Contemporary Poets of Najd
- Author: Abdullah bin Idris
- Original title: شعراء نجد المعاصرون
- Language: Arabic
- Subject: Literary criticism
- Genre: Non-fiction
- Publication date: 1960
- Publication place: Saudi Arabia
- Media type: Print
- Pages: 304
- ISBN: 9960621251

= Contemporary Najd Poets (book) =

1960 book

The book Contemporary Poets of Najd (شعراء نجد المعاصرون) is a critical work by the Saudi poet and critic Abdullah bin Idris. In it, he chronicles poetry in the Najd region following the establishment of the Kingdom of Saudi Arabia. The first edition was published in 1960 (1380 AH).
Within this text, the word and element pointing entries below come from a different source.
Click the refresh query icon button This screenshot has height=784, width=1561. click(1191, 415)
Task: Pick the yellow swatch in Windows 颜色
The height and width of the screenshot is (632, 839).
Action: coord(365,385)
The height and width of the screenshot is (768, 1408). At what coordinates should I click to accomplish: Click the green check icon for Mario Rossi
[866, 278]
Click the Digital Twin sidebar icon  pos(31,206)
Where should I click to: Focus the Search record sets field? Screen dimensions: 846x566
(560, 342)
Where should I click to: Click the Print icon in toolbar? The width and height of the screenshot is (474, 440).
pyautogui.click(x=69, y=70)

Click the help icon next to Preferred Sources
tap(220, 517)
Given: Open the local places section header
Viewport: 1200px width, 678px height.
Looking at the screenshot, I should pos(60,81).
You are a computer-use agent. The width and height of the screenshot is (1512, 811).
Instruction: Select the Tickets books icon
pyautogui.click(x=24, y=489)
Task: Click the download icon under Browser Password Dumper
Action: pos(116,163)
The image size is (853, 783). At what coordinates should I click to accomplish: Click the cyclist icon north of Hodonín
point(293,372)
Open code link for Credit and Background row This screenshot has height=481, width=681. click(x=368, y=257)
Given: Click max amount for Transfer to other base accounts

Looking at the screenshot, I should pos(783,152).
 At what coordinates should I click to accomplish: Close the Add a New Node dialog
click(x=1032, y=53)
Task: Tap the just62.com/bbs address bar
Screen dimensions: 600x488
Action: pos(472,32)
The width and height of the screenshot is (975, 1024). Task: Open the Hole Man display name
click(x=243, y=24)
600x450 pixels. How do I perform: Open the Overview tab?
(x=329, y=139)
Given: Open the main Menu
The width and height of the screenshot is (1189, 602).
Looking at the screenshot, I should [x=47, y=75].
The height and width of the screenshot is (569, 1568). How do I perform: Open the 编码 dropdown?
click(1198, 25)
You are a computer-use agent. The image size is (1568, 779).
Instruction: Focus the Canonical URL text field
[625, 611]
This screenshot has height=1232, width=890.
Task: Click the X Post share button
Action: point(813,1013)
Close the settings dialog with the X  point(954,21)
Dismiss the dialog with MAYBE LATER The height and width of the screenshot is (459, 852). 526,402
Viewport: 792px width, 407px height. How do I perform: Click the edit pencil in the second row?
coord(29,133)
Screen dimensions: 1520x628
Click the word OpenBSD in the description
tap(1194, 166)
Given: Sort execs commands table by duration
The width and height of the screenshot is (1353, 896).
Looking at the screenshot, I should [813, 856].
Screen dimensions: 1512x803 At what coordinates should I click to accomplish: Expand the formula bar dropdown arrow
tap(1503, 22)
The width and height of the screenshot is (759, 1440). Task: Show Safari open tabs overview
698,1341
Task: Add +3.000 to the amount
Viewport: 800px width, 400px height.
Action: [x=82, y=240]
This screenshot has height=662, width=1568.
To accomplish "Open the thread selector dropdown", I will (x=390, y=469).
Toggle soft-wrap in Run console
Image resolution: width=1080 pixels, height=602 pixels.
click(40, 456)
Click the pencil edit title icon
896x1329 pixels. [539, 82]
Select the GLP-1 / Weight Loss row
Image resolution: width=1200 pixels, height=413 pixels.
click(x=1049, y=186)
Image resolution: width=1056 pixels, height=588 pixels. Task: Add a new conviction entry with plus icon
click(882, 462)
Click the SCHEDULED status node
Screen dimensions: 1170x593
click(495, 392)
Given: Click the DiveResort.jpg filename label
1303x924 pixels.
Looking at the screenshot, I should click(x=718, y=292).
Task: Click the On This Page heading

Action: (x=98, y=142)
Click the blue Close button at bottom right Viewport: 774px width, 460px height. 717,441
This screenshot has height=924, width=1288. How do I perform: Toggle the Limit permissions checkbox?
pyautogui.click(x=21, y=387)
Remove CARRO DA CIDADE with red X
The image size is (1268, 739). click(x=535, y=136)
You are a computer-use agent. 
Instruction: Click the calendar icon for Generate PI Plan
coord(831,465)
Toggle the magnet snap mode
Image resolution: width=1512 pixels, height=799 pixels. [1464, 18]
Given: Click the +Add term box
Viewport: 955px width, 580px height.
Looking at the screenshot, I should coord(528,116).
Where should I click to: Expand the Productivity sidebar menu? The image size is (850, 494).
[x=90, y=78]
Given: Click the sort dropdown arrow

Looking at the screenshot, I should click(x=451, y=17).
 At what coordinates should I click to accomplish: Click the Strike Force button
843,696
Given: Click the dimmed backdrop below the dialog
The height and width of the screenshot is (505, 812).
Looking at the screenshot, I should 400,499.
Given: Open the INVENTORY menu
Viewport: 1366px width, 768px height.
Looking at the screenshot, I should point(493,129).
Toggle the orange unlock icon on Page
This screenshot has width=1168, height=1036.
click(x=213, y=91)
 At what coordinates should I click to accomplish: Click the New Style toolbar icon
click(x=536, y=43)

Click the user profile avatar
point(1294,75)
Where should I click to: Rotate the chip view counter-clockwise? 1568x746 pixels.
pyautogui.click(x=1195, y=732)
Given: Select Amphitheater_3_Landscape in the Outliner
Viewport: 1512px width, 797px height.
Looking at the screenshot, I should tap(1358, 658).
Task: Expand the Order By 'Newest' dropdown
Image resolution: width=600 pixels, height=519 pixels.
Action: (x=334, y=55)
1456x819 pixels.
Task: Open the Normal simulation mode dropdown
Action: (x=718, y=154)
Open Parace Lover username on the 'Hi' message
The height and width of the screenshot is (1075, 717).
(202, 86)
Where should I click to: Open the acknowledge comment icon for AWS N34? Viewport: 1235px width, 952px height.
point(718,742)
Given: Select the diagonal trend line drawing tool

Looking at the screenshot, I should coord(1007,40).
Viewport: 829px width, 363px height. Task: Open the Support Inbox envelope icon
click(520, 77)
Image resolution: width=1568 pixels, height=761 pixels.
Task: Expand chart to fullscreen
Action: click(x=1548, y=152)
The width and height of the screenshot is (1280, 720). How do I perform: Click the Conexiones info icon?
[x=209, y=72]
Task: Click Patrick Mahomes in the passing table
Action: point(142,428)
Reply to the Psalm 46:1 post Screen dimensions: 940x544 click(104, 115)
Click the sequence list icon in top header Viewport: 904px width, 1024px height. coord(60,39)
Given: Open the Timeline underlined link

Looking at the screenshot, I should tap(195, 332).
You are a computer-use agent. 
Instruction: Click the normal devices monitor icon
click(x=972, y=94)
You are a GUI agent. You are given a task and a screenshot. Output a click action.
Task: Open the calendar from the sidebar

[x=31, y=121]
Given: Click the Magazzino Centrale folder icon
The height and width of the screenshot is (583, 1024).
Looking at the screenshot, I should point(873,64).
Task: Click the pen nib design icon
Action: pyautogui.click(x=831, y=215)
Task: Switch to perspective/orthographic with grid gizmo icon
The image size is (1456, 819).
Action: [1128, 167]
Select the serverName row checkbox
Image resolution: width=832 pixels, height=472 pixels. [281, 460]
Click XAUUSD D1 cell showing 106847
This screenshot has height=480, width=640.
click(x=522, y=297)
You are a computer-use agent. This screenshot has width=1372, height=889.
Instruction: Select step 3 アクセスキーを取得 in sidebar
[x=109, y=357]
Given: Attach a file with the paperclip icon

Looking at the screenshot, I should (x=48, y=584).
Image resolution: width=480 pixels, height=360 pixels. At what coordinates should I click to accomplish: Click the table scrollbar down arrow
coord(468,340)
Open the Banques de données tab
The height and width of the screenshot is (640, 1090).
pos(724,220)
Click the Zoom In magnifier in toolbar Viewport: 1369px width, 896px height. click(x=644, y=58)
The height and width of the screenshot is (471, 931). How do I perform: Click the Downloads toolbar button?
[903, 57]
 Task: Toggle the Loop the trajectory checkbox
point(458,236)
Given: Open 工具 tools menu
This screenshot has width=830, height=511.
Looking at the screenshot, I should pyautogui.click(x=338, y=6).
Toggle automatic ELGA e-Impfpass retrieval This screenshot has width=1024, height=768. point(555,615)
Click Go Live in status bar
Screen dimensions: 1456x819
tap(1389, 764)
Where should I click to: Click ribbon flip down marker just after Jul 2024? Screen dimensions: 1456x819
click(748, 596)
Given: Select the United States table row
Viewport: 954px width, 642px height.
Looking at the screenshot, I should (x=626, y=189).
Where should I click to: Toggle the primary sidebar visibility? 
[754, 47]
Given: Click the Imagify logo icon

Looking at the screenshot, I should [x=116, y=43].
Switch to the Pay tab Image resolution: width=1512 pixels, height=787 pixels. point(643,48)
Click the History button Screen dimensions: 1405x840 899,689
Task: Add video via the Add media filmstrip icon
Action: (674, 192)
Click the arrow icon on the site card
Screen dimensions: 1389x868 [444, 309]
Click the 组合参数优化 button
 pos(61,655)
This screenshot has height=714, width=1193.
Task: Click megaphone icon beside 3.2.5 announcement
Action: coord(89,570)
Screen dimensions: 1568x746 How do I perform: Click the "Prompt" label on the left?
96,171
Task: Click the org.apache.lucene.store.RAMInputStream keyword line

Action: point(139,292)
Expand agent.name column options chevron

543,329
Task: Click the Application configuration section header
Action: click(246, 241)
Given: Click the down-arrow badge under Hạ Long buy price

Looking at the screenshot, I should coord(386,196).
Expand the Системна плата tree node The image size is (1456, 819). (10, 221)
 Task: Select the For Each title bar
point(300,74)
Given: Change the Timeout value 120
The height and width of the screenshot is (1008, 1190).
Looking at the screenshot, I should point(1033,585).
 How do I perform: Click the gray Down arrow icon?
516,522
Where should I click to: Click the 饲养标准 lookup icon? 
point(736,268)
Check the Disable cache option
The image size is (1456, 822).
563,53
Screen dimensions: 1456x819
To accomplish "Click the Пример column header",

Ibn Idris began preparing his book in 1958 (1378 AH) after reading works about literature in the Hejaz, such as Poets of the Hejaz in the Modern Era by Abdul Salam Tahir Al-Sassi, and The Story of Literature in the Hijaz by Abdullah Abdul-Jabbar.

== Literary value ==
The value of the book Contemporary Poets of Najd lies in its focus on the experiences of poets in a specific geographical area that was largely neglected culturally. This neglect was attributed to the scarcity of journalistic publications dedicated to literary and creative movements, with the exception of the weekly newspaper Al-Yamamah (by Sheikh Hamad Al-Jasser), the monthly magazine Al-Jazeera (by Sheikh Abdullah bin Khamis), and the newspaper Al-Qassim. The dominant content in these publications was social articles with a political bent, except for Al-Jazeera, which focused significantly on literature from a conservative, classical perspective that aligned with the views of its editor, who was averse to modern literary renewal. The book is considered a seminal work that provided a foundation for a modern historical approach to contemporary literature. It was followed by numerous other studies and remains a landmark in the history of literature in central Saudi Arabia.